[Aim of the exercise] Could you reproduce every line of the listing below word for word, changing nothing?

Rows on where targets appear
+---+
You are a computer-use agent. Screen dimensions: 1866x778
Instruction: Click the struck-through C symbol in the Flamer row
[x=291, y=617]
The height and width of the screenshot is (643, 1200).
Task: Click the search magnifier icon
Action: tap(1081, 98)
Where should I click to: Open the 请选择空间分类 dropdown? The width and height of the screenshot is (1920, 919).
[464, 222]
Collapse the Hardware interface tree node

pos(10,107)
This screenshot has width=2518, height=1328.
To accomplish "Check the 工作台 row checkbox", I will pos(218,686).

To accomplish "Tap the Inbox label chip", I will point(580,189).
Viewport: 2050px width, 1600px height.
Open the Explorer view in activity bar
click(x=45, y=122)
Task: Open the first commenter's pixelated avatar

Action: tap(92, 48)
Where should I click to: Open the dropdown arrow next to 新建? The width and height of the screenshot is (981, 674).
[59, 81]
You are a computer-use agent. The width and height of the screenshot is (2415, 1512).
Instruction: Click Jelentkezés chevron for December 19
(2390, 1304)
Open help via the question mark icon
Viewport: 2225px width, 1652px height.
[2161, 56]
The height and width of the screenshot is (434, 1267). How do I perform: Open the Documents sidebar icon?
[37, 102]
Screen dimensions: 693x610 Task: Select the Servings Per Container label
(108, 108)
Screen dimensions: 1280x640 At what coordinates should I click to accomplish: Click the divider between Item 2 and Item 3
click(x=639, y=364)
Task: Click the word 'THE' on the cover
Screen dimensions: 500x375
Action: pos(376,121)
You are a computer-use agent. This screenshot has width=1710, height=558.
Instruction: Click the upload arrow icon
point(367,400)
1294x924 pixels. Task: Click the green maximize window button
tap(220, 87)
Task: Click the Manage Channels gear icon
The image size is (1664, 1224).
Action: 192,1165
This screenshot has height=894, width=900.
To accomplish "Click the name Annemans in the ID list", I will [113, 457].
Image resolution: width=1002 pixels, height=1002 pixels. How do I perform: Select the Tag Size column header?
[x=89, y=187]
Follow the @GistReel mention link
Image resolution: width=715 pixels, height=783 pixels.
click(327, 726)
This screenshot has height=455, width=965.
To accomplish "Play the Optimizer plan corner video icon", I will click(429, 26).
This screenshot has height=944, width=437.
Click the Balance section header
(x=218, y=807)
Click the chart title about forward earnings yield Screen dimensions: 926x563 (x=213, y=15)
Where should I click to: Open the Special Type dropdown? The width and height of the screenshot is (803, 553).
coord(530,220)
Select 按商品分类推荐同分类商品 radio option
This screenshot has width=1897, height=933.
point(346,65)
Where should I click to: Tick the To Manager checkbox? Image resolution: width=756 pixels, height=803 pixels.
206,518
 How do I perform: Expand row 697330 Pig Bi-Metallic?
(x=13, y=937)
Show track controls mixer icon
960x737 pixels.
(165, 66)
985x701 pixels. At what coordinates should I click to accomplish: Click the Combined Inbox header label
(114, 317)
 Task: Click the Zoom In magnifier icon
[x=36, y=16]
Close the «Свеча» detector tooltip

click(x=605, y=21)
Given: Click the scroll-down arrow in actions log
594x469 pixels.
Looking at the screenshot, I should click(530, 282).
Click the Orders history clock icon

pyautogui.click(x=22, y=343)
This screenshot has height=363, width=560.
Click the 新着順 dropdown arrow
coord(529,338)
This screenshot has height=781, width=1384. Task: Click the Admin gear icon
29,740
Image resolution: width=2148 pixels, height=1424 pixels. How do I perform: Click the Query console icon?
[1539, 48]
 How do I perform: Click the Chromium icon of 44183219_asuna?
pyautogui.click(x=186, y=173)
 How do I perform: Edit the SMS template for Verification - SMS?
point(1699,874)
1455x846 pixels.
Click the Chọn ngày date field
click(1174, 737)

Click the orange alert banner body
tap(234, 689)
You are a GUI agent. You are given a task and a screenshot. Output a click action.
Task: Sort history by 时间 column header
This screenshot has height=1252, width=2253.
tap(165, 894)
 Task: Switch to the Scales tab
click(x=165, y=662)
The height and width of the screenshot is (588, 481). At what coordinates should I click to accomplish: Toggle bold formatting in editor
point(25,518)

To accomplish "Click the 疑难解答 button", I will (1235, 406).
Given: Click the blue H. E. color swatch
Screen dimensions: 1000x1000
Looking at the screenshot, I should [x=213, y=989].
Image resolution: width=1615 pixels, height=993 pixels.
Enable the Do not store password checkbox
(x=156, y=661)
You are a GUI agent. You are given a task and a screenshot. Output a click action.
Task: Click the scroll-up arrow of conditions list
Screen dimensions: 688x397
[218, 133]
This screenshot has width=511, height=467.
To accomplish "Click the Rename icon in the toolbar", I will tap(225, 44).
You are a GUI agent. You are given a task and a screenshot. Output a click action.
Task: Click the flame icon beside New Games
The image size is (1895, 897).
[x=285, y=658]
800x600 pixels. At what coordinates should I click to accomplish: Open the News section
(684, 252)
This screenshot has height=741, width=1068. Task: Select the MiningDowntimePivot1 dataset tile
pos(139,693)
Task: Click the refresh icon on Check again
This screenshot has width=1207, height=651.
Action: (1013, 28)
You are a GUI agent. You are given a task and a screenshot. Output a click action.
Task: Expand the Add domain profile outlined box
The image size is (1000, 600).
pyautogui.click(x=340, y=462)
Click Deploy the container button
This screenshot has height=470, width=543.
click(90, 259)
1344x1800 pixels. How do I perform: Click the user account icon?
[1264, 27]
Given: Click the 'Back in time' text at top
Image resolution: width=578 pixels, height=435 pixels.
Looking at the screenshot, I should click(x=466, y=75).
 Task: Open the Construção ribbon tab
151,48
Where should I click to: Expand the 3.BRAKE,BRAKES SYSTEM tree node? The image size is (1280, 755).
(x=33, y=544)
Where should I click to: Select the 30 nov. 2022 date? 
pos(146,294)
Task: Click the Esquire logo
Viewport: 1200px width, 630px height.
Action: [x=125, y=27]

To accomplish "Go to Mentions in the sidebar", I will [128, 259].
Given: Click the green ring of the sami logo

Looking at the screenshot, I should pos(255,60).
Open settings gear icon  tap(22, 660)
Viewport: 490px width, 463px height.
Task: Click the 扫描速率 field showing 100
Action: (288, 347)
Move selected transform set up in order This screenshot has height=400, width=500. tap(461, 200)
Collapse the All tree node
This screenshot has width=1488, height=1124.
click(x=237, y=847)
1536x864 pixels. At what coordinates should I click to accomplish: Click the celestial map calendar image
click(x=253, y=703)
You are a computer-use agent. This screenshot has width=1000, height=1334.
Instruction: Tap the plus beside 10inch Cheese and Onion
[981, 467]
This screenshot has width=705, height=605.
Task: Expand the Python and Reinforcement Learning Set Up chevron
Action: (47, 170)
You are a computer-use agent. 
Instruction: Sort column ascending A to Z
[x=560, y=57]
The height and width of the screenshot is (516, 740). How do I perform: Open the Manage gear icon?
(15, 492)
+---+
[Solution to the problem]
You are a computer-use agent. Screen dimensions: 1866x778
Instruction: Click the struck-through C symbol in the Flamer row
[x=291, y=617]
The height and width of the screenshot is (643, 1200).
Task: Click the search magnifier icon
Action: tap(1081, 98)
Where should I click to: Open the 请选择空间分类 dropdown? The width and height of the screenshot is (1920, 919).
[464, 222]
Collapse the Hardware interface tree node

pos(10,107)
This screenshot has width=2518, height=1328.
To accomplish "Check the 工作台 row checkbox", I will pos(218,686).

To accomplish "Tap the Inbox label chip", I will point(580,189).
Viewport: 2050px width, 1600px height.
Open the Explorer view in activity bar
click(x=45, y=122)
Task: Open the first commenter's pixelated avatar

Action: tap(92, 48)
Where should I click to: Open the dropdown arrow next to 新建? The width and height of the screenshot is (981, 674).
[59, 81]
You are a computer-use agent. The width and height of the screenshot is (2415, 1512).
Instruction: Click Jelentkezés chevron for December 19
(2390, 1304)
Open help via the question mark icon
Viewport: 2225px width, 1652px height.
[2161, 56]
The height and width of the screenshot is (434, 1267). How do I perform: Open the Documents sidebar icon?
[37, 102]
Screen dimensions: 693x610 Task: Select the Servings Per Container label
(108, 108)
Screen dimensions: 1280x640 At what coordinates should I click to accomplish: Click the divider between Item 2 and Item 3
click(x=639, y=364)
Task: Click the word 'THE' on the cover
Screen dimensions: 500x375
Action: pos(376,121)
You are a computer-use agent. This screenshot has width=1710, height=558.
Instruction: Click the upload arrow icon
point(367,400)
1294x924 pixels. Task: Click the green maximize window button
tap(220, 87)
Task: Click the Manage Channels gear icon
The image size is (1664, 1224).
Action: 192,1165
This screenshot has height=894, width=900.
To accomplish "Click the name Annemans in the ID list", I will [113, 457].
Image resolution: width=1002 pixels, height=1002 pixels. How do I perform: Select the Tag Size column header?
[x=89, y=187]
Follow the @GistReel mention link
Image resolution: width=715 pixels, height=783 pixels.
click(327, 726)
This screenshot has height=455, width=965.
To accomplish "Play the Optimizer plan corner video icon", I will click(429, 26).
This screenshot has height=944, width=437.
Click the Balance section header
(x=218, y=807)
Click the chart title about forward earnings yield Screen dimensions: 926x563 (x=213, y=15)
Where should I click to: Open the Special Type dropdown? The width and height of the screenshot is (803, 553).
coord(530,220)
Select 按商品分类推荐同分类商品 radio option
This screenshot has width=1897, height=933.
point(346,65)
Where should I click to: Tick the To Manager checkbox? Image resolution: width=756 pixels, height=803 pixels.
206,518
 How do I perform: Expand row 697330 Pig Bi-Metallic?
(x=13, y=937)
Show track controls mixer icon
960x737 pixels.
(165, 66)
985x701 pixels. At what coordinates should I click to accomplish: Click the Combined Inbox header label
(114, 317)
 Task: Click the Zoom In magnifier icon
[x=36, y=16]
Close the «Свеча» detector tooltip

click(x=605, y=21)
Given: Click the scroll-down arrow in actions log
594x469 pixels.
Looking at the screenshot, I should click(530, 282).
Click the Orders history clock icon

pyautogui.click(x=22, y=343)
This screenshot has height=363, width=560.
Click the 新着順 dropdown arrow
coord(529,338)
This screenshot has height=781, width=1384. Task: Click the Admin gear icon
29,740
Image resolution: width=2148 pixels, height=1424 pixels. How do I perform: Click the Query console icon?
[1539, 48]
 How do I perform: Click the Chromium icon of 44183219_asuna?
pyautogui.click(x=186, y=173)
 How do I perform: Edit the SMS template for Verification - SMS?
point(1699,874)
1455x846 pixels.
Click the Chọn ngày date field
click(1174, 737)

Click the orange alert banner body
tap(234, 689)
You are a GUI agent. You are given a task and a screenshot. Output a click action.
Task: Sort history by 时间 column header
This screenshot has height=1252, width=2253.
tap(165, 894)
 Task: Switch to the Scales tab
click(x=165, y=662)
The height and width of the screenshot is (588, 481). At what coordinates should I click to accomplish: Toggle bold formatting in editor
point(25,518)

To accomplish "Click the 疑难解答 button", I will (1235, 406).
Given: Click the blue H. E. color swatch
Screen dimensions: 1000x1000
Looking at the screenshot, I should [x=213, y=989].
Image resolution: width=1615 pixels, height=993 pixels.
Enable the Do not store password checkbox
(x=156, y=661)
You are a GUI agent. You are given a task and a screenshot. Output a click action.
Task: Click the scroll-up arrow of conditions list
Screen dimensions: 688x397
[218, 133]
This screenshot has width=511, height=467.
To accomplish "Click the Rename icon in the toolbar", I will tap(225, 44).
You are a GUI agent. You are given a task and a screenshot. Output a click action.
Task: Click the flame icon beside New Games
The image size is (1895, 897).
[x=285, y=658]
800x600 pixels. At what coordinates should I click to accomplish: Open the News section
(684, 252)
This screenshot has height=741, width=1068. Task: Select the MiningDowntimePivot1 dataset tile
pos(139,693)
Task: Click the refresh icon on Check again
This screenshot has width=1207, height=651.
Action: (1013, 28)
You are a GUI agent. You are given a task and a screenshot. Output a click action.
Task: Expand the Add domain profile outlined box
The image size is (1000, 600).
pyautogui.click(x=340, y=462)
Click Deploy the container button
This screenshot has height=470, width=543.
click(90, 259)
1344x1800 pixels. How do I perform: Click the user account icon?
[1264, 27]
Given: Click the 'Back in time' text at top
Image resolution: width=578 pixels, height=435 pixels.
Looking at the screenshot, I should click(x=466, y=75).
 Task: Open the Construção ribbon tab
151,48
Where should I click to: Expand the 3.BRAKE,BRAKES SYSTEM tree node? The image size is (1280, 755).
(x=33, y=544)
Where should I click to: Select the 30 nov. 2022 date? 
pos(146,294)
Task: Click the Esquire logo
Viewport: 1200px width, 630px height.
Action: [x=125, y=27]

To accomplish "Go to Mentions in the sidebar", I will [128, 259].
Given: Click the green ring of the sami logo

Looking at the screenshot, I should pos(255,60).
Open settings gear icon  tap(22, 660)
Viewport: 490px width, 463px height.
Task: Click the 扫描速率 field showing 100
Action: (288, 347)
Move selected transform set up in order This screenshot has height=400, width=500. tap(461, 200)
Collapse the All tree node
This screenshot has width=1488, height=1124.
click(x=237, y=847)
1536x864 pixels. At what coordinates should I click to accomplish: Click the celestial map calendar image
click(x=253, y=703)
You are a computer-use agent. This screenshot has width=1000, height=1334.
Instruction: Tap the plus beside 10inch Cheese and Onion
[981, 467]
This screenshot has width=705, height=605.
Task: Expand the Python and Reinforcement Learning Set Up chevron
Action: (47, 170)
You are a computer-use agent. 
Instruction: Sort column ascending A to Z
[x=560, y=57]
The height and width of the screenshot is (516, 740). How do I perform: Open the Manage gear icon?
(15, 492)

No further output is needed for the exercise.